Exercise:
Transcribe the data below verbatim from the line with "The height and width of the screenshot is (750, 937)." to the line with "Click the Wenxin blue hexagon icon". Include both of those lines.

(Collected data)

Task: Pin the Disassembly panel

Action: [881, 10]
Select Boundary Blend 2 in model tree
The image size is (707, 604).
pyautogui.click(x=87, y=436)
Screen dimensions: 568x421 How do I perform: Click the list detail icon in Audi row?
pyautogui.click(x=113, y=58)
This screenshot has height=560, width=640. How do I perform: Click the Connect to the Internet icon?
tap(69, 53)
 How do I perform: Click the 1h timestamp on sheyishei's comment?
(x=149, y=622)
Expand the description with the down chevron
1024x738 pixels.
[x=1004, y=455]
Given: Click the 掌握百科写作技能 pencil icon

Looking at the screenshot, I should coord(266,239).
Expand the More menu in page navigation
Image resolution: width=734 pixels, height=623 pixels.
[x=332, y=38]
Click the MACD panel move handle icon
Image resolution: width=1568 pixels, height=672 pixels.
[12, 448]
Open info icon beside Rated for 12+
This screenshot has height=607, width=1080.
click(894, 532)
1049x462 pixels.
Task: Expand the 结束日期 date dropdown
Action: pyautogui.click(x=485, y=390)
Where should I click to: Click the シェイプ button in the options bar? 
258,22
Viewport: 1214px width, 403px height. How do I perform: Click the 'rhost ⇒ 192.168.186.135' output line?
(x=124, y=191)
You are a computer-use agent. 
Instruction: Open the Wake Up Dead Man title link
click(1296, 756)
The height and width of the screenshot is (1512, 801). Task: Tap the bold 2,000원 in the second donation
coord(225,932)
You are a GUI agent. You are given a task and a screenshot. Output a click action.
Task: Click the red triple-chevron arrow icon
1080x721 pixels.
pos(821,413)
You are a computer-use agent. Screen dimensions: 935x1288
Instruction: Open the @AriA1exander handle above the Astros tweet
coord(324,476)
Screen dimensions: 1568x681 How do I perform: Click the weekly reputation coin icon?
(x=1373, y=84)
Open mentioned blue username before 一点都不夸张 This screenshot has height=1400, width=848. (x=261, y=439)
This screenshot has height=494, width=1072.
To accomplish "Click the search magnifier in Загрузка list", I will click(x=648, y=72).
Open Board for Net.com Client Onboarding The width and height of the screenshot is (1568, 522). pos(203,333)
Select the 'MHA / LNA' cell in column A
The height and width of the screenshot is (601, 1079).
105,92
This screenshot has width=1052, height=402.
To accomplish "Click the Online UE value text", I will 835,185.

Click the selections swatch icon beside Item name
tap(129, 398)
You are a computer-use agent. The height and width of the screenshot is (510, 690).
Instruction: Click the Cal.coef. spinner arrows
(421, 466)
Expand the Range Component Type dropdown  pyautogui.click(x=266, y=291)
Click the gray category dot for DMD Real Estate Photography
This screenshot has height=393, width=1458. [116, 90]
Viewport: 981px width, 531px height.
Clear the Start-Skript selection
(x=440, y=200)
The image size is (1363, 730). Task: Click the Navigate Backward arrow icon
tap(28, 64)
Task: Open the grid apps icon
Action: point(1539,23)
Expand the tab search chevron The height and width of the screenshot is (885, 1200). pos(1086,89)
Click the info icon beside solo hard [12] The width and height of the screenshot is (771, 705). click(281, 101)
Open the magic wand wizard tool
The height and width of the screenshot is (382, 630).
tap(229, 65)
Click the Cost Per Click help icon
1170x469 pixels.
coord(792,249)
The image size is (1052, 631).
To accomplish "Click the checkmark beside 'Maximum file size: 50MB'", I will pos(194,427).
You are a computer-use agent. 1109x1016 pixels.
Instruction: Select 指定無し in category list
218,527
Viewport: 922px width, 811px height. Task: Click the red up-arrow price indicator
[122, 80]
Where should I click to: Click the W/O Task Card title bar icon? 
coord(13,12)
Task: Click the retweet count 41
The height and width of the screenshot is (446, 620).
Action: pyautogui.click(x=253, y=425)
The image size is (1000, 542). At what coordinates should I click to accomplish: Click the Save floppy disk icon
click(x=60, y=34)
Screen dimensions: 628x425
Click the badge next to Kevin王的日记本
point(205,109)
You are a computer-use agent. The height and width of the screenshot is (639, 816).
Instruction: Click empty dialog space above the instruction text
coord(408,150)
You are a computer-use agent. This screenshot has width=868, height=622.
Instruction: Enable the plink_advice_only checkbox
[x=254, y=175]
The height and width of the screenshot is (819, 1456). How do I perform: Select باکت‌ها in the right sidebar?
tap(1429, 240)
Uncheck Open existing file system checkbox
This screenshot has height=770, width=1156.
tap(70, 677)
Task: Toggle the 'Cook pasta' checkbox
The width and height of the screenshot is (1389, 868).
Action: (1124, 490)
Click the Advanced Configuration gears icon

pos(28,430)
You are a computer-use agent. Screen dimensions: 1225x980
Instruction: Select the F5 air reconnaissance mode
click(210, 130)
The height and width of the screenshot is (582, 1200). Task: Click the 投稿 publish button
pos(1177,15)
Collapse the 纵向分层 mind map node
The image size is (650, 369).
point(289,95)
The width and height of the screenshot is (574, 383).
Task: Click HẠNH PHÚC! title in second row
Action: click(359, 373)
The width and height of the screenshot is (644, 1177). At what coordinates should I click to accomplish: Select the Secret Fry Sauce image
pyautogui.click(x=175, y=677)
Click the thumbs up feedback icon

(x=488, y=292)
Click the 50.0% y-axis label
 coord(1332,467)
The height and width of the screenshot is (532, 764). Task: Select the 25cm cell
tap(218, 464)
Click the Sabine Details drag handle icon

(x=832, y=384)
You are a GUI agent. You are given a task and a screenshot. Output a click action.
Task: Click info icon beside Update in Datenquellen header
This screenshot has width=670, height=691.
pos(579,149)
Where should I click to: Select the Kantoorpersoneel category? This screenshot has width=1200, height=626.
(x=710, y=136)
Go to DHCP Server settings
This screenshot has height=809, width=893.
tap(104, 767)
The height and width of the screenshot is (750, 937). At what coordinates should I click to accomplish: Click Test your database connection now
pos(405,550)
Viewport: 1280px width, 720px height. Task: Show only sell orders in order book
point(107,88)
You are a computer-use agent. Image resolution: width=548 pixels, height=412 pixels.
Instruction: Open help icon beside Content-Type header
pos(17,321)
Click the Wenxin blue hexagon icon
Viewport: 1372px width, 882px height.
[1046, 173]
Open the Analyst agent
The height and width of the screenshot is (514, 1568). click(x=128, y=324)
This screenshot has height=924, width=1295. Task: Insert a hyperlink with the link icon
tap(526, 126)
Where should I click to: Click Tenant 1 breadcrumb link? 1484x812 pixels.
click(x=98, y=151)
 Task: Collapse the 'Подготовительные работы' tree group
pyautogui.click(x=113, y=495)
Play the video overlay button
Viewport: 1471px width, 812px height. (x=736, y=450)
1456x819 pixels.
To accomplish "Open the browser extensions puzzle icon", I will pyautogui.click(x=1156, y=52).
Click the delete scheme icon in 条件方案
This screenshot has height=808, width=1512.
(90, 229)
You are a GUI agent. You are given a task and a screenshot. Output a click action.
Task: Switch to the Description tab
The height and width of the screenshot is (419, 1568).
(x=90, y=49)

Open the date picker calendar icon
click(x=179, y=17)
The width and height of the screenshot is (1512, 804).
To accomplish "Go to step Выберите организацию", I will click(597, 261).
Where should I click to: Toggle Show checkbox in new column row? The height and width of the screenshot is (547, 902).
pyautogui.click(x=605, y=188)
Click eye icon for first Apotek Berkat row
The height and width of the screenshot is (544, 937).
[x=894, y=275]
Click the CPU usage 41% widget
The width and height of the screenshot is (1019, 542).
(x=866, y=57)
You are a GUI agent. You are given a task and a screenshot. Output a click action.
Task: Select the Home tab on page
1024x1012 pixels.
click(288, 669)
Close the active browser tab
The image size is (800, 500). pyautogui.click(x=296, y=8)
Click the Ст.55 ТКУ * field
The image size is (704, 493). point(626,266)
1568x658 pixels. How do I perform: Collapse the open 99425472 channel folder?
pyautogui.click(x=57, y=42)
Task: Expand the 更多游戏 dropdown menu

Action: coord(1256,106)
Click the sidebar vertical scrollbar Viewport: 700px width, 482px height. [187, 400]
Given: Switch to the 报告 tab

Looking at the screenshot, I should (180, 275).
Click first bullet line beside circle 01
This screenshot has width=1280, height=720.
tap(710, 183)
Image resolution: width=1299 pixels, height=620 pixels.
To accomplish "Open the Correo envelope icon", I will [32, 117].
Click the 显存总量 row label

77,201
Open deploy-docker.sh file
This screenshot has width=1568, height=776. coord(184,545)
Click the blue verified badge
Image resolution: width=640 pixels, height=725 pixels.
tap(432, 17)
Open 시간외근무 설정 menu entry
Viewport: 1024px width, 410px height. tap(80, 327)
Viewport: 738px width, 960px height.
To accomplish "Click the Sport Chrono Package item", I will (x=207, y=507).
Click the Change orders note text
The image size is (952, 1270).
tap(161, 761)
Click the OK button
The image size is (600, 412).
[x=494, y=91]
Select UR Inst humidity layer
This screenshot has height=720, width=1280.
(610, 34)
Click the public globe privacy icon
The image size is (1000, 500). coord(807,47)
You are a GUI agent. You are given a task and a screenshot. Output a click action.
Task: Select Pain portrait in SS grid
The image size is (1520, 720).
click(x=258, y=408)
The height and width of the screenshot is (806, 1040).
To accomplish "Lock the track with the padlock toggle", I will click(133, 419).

Result for this task:
The height and width of the screenshot is (750, 937). At what coordinates should I click to accomplish: Click Test your database connection now
pos(405,550)
Viewport: 1280px width, 720px height. Task: Show only sell orders in order book
point(107,88)
You are a computer-use agent. Image resolution: width=548 pixels, height=412 pixels.
Instruction: Open help icon beside Content-Type header
pos(17,321)
Click the Wenxin blue hexagon icon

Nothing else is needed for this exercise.